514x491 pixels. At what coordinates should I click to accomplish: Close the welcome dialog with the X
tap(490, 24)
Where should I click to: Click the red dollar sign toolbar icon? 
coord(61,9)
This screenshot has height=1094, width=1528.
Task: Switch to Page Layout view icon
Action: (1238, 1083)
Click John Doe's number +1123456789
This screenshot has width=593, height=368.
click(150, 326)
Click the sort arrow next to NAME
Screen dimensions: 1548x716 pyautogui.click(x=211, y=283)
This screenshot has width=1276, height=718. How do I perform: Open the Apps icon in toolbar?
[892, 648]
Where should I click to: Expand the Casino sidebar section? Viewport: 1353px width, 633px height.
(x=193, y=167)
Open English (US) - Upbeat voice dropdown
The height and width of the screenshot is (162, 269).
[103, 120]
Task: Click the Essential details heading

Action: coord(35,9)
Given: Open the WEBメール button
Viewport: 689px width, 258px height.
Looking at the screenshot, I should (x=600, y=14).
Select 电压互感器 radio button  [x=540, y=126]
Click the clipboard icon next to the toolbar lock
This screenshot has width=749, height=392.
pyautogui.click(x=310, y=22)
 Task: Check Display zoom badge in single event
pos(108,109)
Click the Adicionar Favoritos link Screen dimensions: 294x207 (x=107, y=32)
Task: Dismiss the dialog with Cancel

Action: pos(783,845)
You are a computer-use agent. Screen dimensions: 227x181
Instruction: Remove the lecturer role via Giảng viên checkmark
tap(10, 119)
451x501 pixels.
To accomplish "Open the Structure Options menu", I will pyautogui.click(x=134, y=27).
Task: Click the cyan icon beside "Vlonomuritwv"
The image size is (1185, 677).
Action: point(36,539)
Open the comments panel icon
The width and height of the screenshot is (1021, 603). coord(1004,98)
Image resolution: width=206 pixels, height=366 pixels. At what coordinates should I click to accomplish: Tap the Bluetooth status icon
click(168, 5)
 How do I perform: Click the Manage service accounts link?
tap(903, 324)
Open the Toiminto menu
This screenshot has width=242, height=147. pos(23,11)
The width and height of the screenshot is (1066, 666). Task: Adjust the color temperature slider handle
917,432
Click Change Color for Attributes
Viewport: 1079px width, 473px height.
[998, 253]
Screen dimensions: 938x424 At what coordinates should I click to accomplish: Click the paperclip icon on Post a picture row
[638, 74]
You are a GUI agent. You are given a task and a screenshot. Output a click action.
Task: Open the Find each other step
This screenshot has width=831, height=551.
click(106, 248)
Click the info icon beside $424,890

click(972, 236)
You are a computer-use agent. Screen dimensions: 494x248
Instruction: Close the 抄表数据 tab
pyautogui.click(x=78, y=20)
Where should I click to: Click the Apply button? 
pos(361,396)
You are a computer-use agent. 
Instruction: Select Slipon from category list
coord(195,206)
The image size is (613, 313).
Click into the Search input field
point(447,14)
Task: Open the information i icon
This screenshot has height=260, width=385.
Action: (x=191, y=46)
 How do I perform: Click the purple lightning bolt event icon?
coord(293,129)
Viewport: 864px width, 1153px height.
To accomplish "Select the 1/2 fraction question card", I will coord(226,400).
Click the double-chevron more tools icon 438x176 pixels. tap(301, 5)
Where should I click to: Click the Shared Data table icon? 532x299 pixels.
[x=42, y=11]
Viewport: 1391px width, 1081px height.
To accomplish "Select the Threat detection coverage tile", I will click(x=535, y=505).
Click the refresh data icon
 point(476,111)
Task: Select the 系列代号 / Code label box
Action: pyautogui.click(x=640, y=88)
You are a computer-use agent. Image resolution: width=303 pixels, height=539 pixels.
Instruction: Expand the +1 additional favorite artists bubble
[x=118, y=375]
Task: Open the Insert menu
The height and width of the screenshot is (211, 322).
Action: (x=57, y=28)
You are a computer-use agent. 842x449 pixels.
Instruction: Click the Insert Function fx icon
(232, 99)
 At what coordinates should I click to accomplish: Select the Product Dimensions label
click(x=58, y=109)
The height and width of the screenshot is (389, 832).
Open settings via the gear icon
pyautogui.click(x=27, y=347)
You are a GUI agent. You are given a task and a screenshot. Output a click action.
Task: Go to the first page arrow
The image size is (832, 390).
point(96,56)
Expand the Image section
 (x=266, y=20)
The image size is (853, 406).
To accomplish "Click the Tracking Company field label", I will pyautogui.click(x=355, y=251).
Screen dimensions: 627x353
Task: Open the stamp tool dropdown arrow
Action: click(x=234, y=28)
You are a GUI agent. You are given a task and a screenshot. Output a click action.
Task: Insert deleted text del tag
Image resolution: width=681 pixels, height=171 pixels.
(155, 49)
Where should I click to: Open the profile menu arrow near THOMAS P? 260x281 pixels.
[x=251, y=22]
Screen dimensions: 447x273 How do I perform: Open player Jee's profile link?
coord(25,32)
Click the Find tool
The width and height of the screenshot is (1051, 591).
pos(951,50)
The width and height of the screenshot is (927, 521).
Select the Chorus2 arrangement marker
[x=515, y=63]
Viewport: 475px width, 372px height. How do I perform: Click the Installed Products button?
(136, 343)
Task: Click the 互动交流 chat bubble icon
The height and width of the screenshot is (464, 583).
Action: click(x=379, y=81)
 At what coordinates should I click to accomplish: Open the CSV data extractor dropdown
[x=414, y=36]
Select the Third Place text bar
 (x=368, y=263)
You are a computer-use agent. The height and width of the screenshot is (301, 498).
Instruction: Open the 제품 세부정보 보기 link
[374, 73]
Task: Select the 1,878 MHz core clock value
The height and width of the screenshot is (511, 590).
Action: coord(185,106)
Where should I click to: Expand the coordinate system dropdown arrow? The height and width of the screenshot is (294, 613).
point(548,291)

Exercise directions:
Pull out all lines from the entries above that include the word "Find".

Exercise solution:
Task: Open the Find each other step
Click the Find tool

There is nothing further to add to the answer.